* [Supplied material]
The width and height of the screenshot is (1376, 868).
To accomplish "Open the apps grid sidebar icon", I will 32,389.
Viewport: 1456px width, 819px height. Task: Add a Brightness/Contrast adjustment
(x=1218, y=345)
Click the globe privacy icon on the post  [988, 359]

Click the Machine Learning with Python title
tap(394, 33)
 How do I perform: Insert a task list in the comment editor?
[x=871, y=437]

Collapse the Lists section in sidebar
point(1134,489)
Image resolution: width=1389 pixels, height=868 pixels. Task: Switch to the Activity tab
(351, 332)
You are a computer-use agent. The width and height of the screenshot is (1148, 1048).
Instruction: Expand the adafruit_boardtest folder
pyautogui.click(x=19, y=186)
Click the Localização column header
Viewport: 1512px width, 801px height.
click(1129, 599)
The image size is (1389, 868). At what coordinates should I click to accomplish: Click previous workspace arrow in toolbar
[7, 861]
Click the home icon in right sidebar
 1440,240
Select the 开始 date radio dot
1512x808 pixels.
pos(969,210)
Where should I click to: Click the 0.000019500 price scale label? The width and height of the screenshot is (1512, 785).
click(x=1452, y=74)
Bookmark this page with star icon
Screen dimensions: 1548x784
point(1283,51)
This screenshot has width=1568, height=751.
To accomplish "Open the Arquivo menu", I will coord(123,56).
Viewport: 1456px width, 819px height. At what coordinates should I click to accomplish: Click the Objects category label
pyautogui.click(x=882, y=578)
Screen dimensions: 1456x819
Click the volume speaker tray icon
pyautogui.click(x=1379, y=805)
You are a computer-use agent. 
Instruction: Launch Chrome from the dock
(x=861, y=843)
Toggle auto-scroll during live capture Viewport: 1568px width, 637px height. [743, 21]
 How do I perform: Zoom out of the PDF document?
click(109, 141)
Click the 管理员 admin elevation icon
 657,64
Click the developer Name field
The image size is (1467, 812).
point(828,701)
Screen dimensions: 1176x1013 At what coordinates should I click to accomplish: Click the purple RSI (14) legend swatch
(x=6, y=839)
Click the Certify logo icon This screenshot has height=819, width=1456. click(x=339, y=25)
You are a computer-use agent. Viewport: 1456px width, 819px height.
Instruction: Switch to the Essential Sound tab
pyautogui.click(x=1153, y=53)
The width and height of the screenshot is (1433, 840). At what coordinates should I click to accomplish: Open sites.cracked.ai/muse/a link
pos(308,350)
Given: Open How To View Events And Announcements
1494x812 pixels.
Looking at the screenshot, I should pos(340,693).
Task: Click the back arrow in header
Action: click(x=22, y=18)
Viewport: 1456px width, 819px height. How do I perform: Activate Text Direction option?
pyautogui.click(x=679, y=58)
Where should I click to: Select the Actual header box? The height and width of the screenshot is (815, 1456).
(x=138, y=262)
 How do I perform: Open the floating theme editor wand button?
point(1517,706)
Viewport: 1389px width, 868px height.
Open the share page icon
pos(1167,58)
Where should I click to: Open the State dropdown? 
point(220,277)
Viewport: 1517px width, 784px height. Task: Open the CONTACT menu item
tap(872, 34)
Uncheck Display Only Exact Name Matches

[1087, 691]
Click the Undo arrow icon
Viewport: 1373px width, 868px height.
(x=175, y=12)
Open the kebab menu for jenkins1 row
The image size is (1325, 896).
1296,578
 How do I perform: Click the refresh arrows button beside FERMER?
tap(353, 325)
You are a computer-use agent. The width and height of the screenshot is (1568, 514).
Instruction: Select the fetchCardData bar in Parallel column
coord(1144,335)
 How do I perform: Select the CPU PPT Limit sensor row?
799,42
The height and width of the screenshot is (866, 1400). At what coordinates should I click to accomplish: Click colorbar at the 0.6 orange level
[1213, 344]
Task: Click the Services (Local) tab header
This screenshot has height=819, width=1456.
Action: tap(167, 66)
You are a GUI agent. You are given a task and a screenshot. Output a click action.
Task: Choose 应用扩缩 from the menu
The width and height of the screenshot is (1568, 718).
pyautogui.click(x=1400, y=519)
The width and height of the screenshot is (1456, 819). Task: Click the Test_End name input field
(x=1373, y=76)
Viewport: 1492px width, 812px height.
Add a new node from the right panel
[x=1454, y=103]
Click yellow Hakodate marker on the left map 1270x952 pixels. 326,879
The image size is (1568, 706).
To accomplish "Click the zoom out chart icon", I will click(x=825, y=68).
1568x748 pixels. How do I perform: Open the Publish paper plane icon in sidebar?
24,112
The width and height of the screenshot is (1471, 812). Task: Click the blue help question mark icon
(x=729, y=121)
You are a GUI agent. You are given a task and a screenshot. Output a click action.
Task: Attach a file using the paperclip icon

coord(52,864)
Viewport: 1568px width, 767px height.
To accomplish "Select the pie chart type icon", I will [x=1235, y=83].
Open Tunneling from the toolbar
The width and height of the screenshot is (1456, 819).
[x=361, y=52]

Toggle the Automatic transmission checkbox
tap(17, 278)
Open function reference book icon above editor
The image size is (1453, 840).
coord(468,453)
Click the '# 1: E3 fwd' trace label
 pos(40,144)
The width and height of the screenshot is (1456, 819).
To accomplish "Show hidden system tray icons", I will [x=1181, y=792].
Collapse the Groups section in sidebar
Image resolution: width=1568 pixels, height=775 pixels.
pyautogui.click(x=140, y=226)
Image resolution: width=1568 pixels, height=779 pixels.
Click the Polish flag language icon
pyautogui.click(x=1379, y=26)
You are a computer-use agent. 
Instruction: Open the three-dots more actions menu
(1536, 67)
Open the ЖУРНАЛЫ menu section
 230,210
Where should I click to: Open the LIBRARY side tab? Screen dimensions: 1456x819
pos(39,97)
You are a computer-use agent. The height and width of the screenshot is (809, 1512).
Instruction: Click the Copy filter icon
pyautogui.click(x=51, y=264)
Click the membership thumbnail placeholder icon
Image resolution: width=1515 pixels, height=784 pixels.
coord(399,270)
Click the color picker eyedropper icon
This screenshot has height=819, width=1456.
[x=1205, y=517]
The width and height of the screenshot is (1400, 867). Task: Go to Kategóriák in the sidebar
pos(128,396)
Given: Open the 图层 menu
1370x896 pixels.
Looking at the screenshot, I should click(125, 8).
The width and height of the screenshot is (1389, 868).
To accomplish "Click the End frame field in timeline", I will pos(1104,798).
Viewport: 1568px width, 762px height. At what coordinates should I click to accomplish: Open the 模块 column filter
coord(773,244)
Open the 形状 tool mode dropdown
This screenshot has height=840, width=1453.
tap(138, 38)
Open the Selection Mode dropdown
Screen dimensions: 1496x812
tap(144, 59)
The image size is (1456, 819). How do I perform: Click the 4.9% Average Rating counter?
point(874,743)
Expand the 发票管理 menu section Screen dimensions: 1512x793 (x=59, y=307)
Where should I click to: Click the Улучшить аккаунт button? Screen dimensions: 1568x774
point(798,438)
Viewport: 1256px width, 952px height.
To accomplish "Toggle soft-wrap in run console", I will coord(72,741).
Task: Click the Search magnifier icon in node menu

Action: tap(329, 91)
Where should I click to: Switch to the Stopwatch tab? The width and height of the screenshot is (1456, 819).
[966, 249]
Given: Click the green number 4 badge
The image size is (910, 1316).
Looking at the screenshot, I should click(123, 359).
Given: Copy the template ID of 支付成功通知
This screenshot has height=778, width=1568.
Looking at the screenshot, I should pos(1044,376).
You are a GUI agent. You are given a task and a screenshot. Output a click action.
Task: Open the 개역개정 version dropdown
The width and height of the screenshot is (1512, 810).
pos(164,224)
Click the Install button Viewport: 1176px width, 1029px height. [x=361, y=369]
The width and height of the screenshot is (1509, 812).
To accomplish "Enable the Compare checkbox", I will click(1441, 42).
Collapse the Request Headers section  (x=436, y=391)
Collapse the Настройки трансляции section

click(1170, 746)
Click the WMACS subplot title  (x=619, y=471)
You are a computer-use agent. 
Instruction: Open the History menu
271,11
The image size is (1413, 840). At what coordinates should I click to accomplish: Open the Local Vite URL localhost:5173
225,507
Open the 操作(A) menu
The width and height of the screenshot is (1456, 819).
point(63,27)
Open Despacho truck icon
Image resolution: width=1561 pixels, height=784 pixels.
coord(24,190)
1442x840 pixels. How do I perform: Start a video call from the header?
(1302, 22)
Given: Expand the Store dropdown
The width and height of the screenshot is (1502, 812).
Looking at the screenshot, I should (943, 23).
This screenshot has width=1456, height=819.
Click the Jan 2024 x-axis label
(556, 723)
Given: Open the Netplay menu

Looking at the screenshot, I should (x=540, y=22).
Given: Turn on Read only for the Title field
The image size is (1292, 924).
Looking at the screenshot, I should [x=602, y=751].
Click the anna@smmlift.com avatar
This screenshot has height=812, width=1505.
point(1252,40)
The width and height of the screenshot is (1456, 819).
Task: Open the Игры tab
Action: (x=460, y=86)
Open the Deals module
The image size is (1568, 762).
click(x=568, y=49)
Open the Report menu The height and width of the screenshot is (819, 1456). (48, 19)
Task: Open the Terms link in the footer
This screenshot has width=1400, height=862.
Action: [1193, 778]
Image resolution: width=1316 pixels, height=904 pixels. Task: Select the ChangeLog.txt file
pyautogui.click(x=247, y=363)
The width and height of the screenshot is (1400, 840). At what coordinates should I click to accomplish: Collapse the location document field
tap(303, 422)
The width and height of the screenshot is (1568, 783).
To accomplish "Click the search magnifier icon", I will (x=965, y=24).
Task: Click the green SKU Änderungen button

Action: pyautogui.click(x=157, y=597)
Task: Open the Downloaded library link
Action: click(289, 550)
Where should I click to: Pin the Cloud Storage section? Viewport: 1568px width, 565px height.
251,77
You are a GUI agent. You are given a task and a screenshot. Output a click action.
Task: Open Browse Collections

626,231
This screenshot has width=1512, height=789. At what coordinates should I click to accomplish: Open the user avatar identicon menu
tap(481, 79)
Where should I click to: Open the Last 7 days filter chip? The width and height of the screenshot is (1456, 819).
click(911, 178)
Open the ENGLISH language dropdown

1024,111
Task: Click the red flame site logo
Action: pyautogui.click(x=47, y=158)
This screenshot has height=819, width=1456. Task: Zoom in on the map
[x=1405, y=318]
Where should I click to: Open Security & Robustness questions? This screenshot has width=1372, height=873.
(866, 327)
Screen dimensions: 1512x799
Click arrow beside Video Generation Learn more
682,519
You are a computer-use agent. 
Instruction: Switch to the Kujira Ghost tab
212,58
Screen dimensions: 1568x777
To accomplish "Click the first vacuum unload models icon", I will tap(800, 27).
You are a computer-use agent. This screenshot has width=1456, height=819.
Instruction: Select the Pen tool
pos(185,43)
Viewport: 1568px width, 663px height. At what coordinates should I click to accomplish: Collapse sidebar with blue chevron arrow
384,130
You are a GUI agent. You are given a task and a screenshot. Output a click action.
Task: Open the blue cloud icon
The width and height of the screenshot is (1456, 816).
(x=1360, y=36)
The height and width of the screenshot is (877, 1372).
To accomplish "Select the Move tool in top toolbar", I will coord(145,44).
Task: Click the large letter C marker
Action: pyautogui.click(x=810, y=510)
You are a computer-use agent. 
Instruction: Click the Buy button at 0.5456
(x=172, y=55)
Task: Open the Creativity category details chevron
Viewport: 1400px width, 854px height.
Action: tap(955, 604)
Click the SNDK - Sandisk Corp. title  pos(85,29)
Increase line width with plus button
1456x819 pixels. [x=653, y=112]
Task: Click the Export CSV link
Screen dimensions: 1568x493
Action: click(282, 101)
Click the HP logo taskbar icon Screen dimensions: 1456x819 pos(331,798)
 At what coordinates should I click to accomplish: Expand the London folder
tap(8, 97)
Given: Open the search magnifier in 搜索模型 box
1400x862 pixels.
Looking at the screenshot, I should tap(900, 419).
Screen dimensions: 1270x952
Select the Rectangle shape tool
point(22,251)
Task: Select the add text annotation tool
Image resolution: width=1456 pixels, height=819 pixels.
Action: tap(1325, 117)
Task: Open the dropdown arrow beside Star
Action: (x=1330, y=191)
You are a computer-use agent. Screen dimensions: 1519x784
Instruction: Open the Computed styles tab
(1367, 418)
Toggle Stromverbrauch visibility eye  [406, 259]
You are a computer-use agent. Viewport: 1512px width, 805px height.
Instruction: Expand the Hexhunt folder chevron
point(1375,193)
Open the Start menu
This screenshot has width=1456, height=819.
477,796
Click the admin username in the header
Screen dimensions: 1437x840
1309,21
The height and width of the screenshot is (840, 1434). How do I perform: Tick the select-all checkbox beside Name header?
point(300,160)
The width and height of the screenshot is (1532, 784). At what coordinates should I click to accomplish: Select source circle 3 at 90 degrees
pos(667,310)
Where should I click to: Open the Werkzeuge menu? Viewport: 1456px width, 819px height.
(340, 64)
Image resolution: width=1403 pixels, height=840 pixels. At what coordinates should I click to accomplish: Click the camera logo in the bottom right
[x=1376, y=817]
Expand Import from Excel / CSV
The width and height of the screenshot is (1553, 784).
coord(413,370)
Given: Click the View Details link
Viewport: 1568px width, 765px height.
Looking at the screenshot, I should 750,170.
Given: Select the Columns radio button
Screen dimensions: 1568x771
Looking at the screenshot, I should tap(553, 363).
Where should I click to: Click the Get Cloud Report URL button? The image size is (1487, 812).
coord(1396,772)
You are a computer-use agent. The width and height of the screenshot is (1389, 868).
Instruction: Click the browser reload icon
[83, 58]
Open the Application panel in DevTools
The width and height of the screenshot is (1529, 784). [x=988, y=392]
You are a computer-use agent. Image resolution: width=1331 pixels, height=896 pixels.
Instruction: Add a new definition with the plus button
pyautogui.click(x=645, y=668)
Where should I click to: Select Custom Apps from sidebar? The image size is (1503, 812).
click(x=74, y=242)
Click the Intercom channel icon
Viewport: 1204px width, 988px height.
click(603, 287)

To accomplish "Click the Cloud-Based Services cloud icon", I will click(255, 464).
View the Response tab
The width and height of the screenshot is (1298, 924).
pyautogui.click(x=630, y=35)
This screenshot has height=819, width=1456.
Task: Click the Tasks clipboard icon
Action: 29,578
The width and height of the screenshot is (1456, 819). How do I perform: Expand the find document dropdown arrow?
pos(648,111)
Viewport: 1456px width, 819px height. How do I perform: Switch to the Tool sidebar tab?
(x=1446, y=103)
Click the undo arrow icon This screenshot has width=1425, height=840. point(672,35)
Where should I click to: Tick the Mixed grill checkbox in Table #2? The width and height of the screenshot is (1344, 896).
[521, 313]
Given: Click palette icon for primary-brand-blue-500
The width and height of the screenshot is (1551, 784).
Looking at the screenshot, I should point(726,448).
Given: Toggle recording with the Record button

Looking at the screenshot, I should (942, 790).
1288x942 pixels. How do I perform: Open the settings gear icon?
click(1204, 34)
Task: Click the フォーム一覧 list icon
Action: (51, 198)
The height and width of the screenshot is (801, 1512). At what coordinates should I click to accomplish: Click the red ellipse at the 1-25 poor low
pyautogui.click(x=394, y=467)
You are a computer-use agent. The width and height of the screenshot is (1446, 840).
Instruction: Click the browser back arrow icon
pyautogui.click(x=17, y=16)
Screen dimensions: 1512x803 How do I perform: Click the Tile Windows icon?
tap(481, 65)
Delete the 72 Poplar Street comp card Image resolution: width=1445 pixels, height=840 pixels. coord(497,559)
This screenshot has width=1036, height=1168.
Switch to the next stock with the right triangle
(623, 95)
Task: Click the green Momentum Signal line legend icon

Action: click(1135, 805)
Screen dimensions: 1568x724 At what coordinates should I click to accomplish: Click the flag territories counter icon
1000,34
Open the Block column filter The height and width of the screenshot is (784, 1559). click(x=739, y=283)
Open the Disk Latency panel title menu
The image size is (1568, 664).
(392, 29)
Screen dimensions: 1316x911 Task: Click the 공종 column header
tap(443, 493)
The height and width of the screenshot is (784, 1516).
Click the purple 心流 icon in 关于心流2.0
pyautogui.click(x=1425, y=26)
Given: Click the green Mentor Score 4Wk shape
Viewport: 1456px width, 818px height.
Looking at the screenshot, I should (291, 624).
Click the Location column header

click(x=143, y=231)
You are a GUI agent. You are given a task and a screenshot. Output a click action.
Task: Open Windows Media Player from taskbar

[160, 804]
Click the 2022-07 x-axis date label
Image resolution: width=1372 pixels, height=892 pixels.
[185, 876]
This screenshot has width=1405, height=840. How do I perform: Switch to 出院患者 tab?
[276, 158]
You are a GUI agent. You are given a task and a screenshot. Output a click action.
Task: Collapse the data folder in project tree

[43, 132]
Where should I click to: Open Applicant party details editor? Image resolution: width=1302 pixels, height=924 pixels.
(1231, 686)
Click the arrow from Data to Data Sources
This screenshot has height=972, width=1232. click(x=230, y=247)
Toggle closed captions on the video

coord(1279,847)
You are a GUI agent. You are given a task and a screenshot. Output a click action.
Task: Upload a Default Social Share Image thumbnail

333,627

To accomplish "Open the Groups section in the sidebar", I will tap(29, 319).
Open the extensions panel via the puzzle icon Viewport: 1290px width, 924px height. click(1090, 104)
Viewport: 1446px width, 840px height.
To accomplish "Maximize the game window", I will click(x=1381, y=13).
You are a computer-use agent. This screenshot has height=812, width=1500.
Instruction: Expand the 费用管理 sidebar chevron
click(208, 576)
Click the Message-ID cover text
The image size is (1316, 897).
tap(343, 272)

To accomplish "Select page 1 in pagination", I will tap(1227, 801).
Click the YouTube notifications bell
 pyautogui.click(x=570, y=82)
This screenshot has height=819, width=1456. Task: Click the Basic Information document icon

* [Your task] Copy only this part of the entries above: the line with "Viewport: 1517px width, 784px", the line with "Open the kebab menu for jenkins1 row", and the lines between, all exactly as written.

* [Solution to the problem]
Viewport: 1517px width, 784px height. Task: Open the CONTACT menu item
tap(872, 34)
Uncheck Display Only Exact Name Matches

[1087, 691]
Click the Undo arrow icon
Viewport: 1373px width, 868px height.
(x=175, y=12)
Open the kebab menu for jenkins1 row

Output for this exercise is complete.